Closed Bug 1066381 Opened 10 years ago Closed 10 years ago

Trivial Infinite Loop on e10s shows spinner

Categories

(Firefox :: General, defect)

35 Branch
x86_64
Windows 8.1
defect
Not set
normal

Tracking

()

RESOLVED FIXED
Tracking Status
e10s m4+ ---

People

(Reporter: suirtemedb, Assigned: billm)

References

Details

Attachments

(2 files)

User Agent: Mozilla/5.0 (Windows NT 6.3; WOW64; rv:35.0) Gecko/20100101 Firefox/35.0
Build ID: 20140911064110

Steps to reproduce:

Navigated to crashmybroswer.com and initiated the trivial infinite loop test


Actual results:

The other tabs that I had displayed black web pages


Expected results:

the other tabs should have not had any difference to them.
This issue is reproducible on the latest Nightly build id:20140911064110
Status: UNCONFIRMED → NEW
Ever confirmed: true
Component: Untriaged → General
tracking-e10s: --- → ?
e10s does not use a separate process for each tab. All tabs run in one content process that will be sandboxed from the OS.
This may be a dupe of m3 bug 1059494. Investigating..
Assignee: nobody → jmathies
(In reply to Jim Mathies [:jimm] from comment #3)
> This may be a dupe of m3 bug 1059494. Investigating..

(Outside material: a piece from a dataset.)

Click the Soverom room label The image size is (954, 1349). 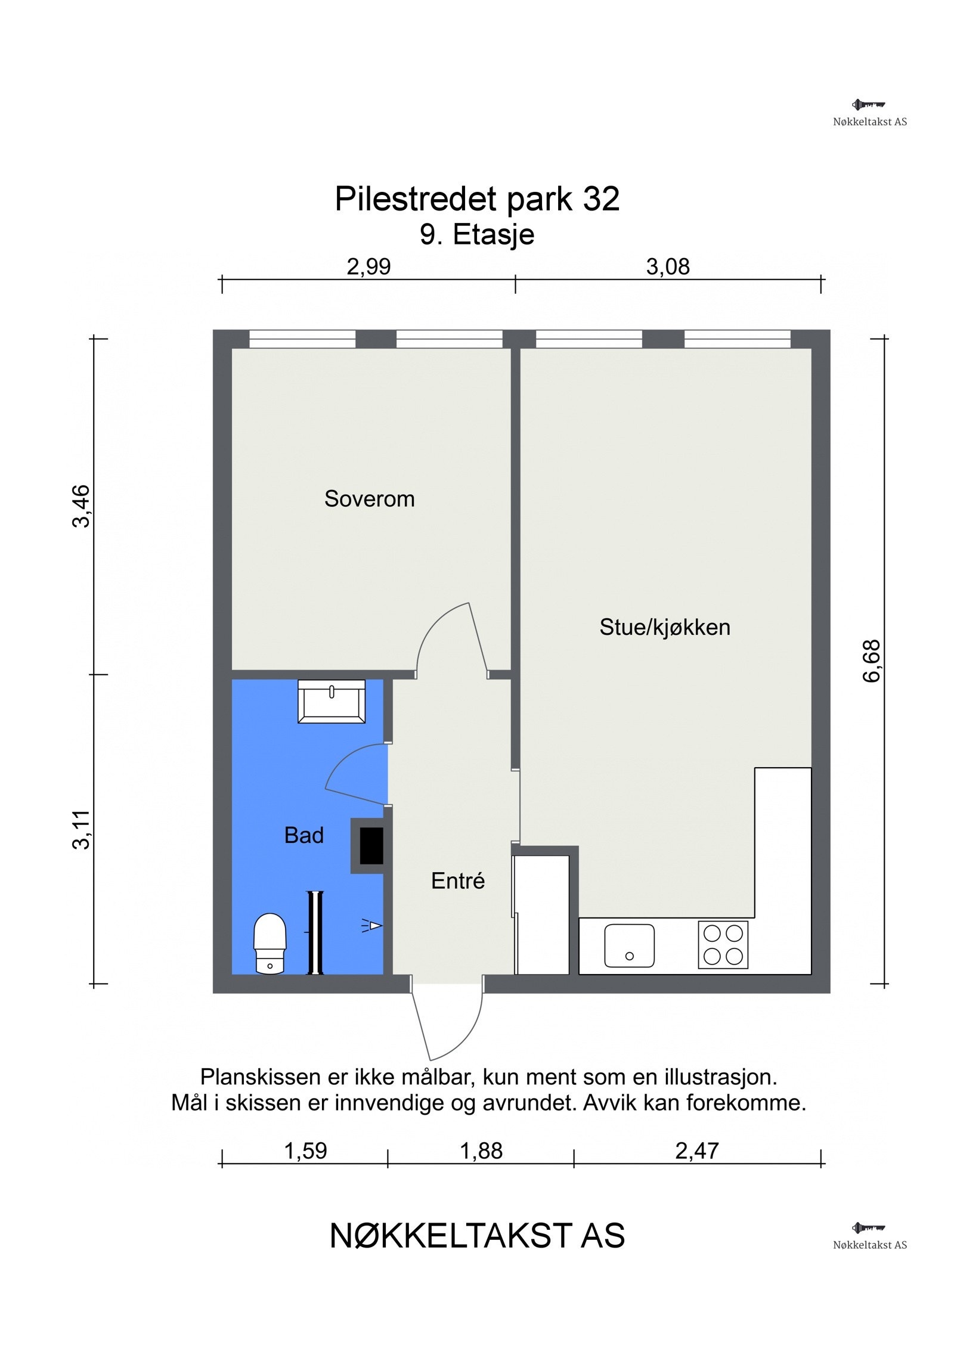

No, looks like it's just a situation where the content process gets hung in a tight script loop, and for some reason this can cause other tabs to stop painting when selected. Chrome stays responsive.
Generally we operate correctly here - after a few seconds, the slow script dialog pops up, and that gives the user to break out of the loop. The only problem here has to do with painting other tabs prior to the slow script dialog.

I'm not sure this should block m2.

David, any thoughts here on the lack of a paint refresh?
Flags: needinfo?(davidp99)
Attached file inifnite loop test case (deleted) —
It looks to me like, as you suggest, the content process is spinning on the script.  Therefore, it can't handle any repaint messages (or any other messages).  Only the chrome content can re-draw itself as it and the compositor are the main process which is not stalled by the script.

The display for the tab running the script does show content (even when you leave and come back) but that's an old draw.  You can see this by commenting out lines 16 and 22 in hungscript.html (the setTimeout call).  If you do this then the content process never gets a chance to redraw as red before it enters the loop -- so leaving the tab and returning still shows a green bar since it doesn't really redraw (it just reuses the old graphics objects in the compositor).

So this is really by design.  Changing the behavior will be big.  One-process-per-tab would do it.  So would keeping around the compositor objects for tabs we aren't looking at (which would be far too wasteful).  Otherwise, they would have to be redrawn from content... content which only exists on the stalled process.
Flags: needinfo?(davidp99)
jimm: I've confirmed the stuff in comment 7 on IRC.  There are occasional bugs (such as Bug 1047058) where objects stick around but layers/drawtargets are cleared out for big performance and resource reasons.
Also, I'm sure there is newer information on this but Chrome's original solution was the per-tab option:
http://blog.chromium.org/2008/09/multi-process-architecture.html
Deferring to M3 because this problem was not hit in normal browsing.
We're going to look to do some sort of "dumb" spinner on foreground tabs that can't paint for v1, and maybe offer the user the opportunity to kill the offending script in a future rev.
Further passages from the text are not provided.